**About this task**. Work through the records below and tally every line containing "agent". Reply with the total alone.

**Provided data**.

»»

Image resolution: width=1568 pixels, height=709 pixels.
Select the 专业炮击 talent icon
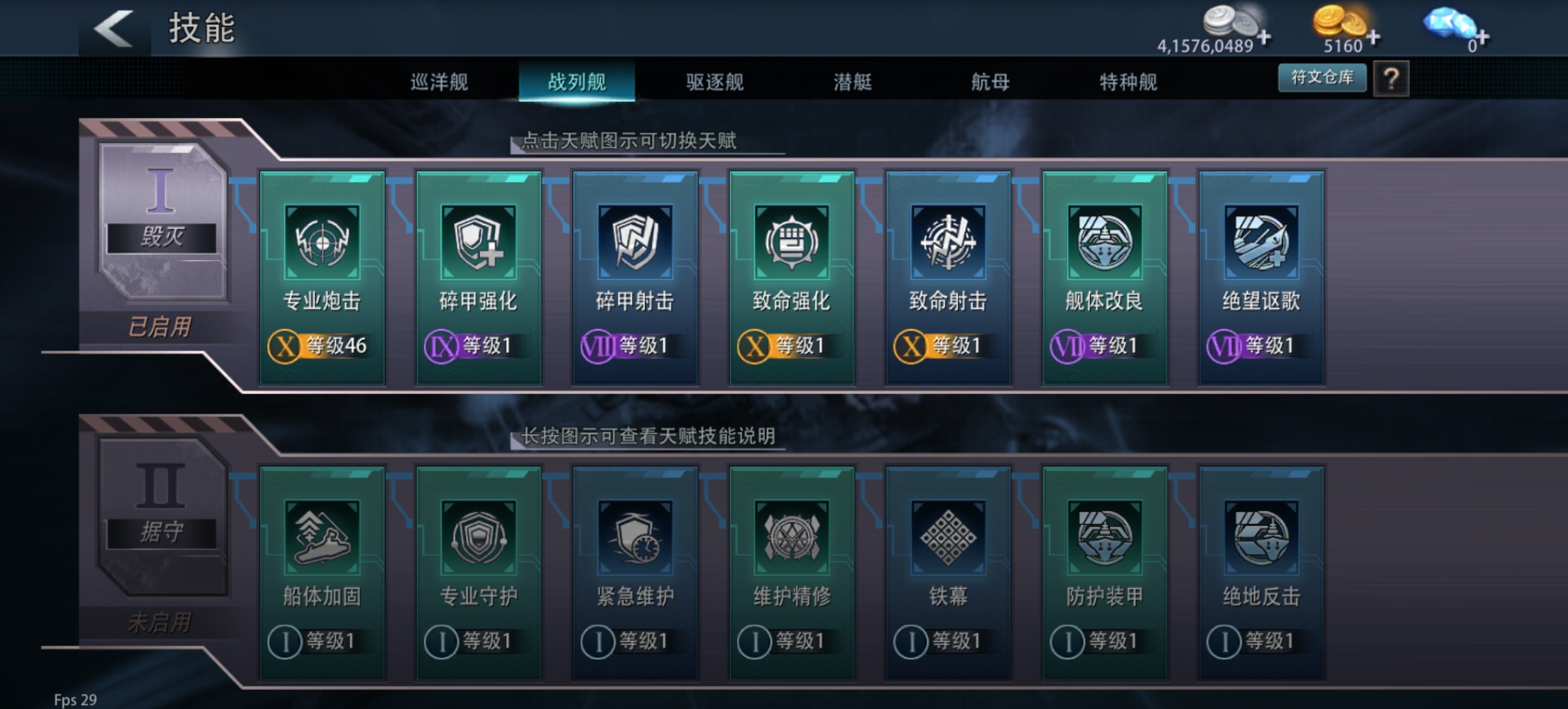322,242
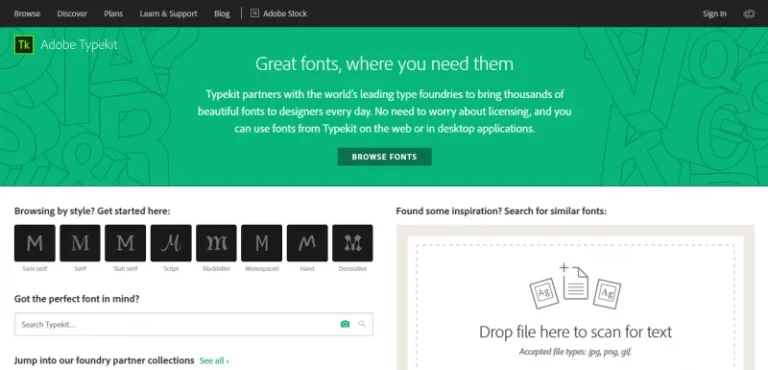Open the Discover menu item
The image size is (768, 370).
click(x=72, y=14)
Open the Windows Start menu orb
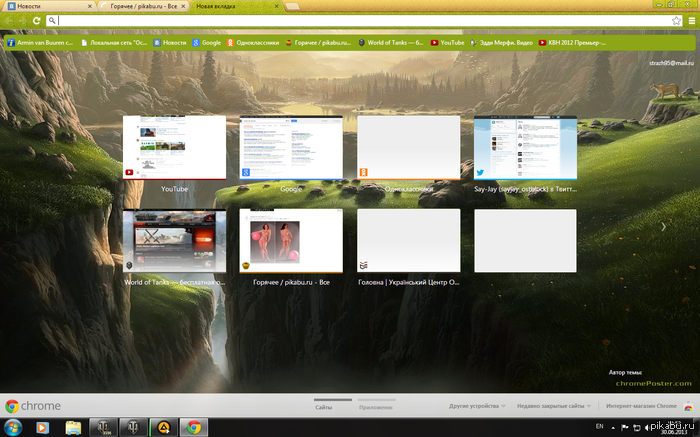This screenshot has width=700, height=437. pos(12,428)
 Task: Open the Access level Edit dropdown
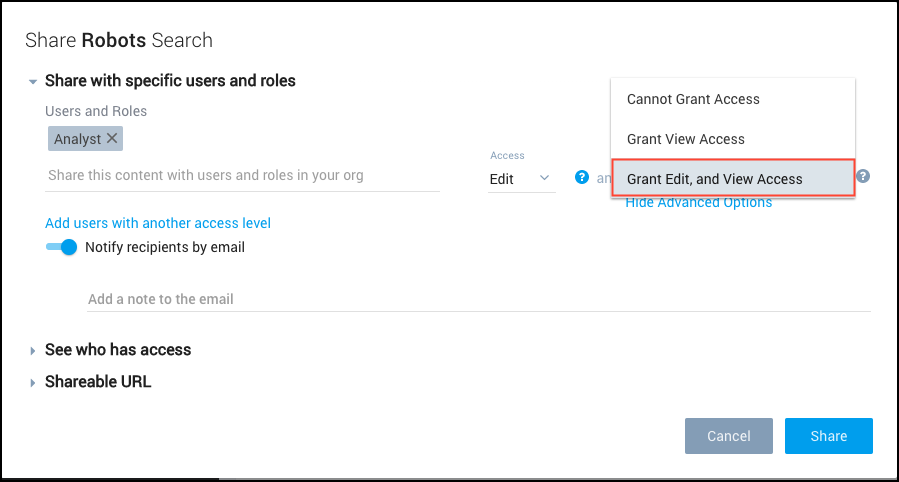click(x=521, y=178)
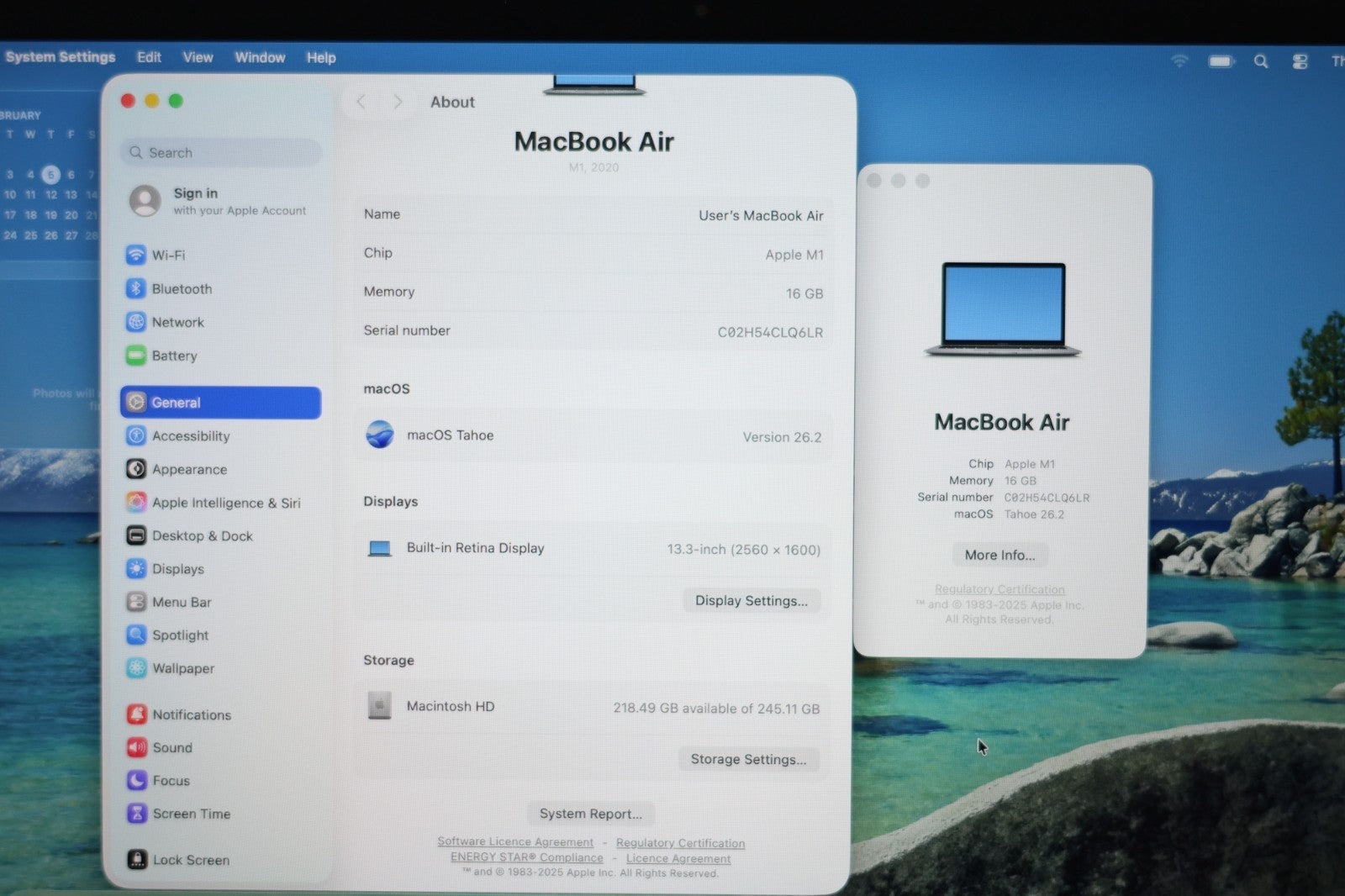This screenshot has width=1345, height=896.
Task: Open Lock Screen settings
Action: click(x=190, y=860)
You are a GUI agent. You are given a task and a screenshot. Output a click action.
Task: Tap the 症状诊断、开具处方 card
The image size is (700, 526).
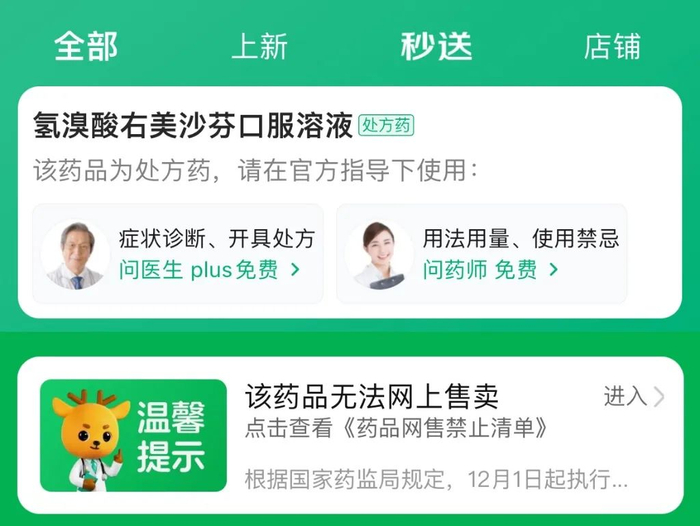(x=178, y=254)
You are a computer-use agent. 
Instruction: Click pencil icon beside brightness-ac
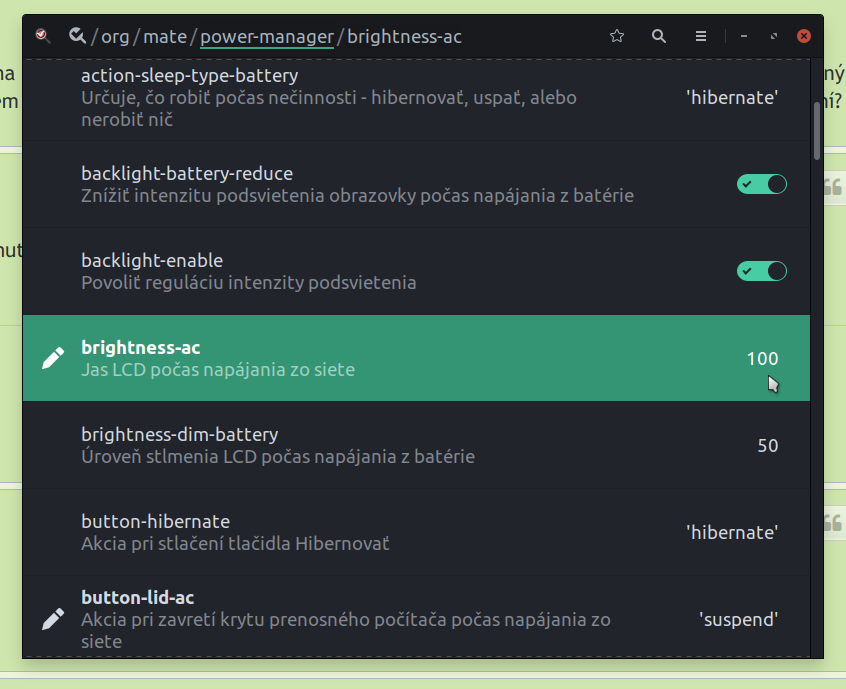(52, 358)
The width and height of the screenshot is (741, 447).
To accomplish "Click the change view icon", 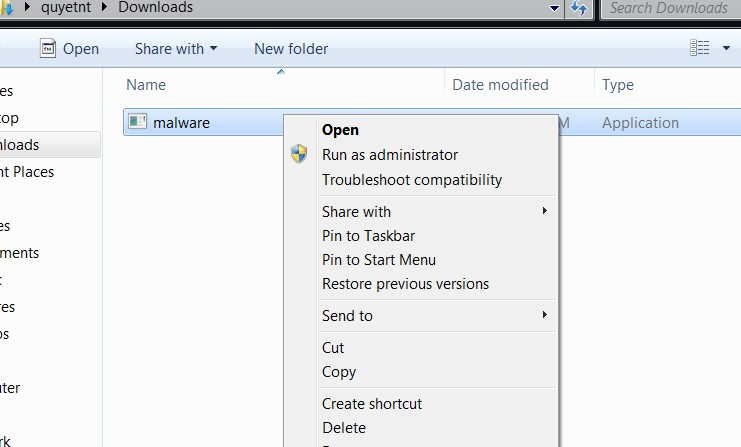I will point(699,48).
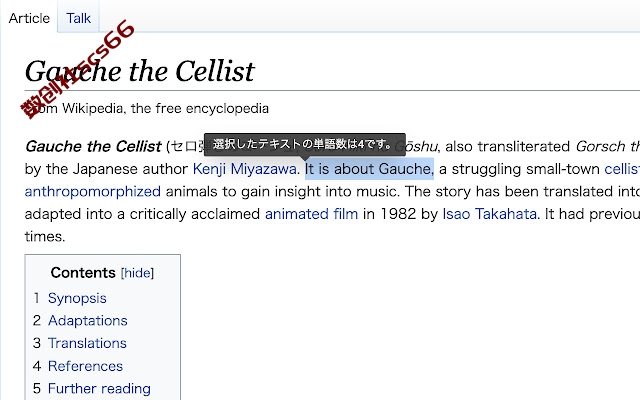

««

**Answer area**. 2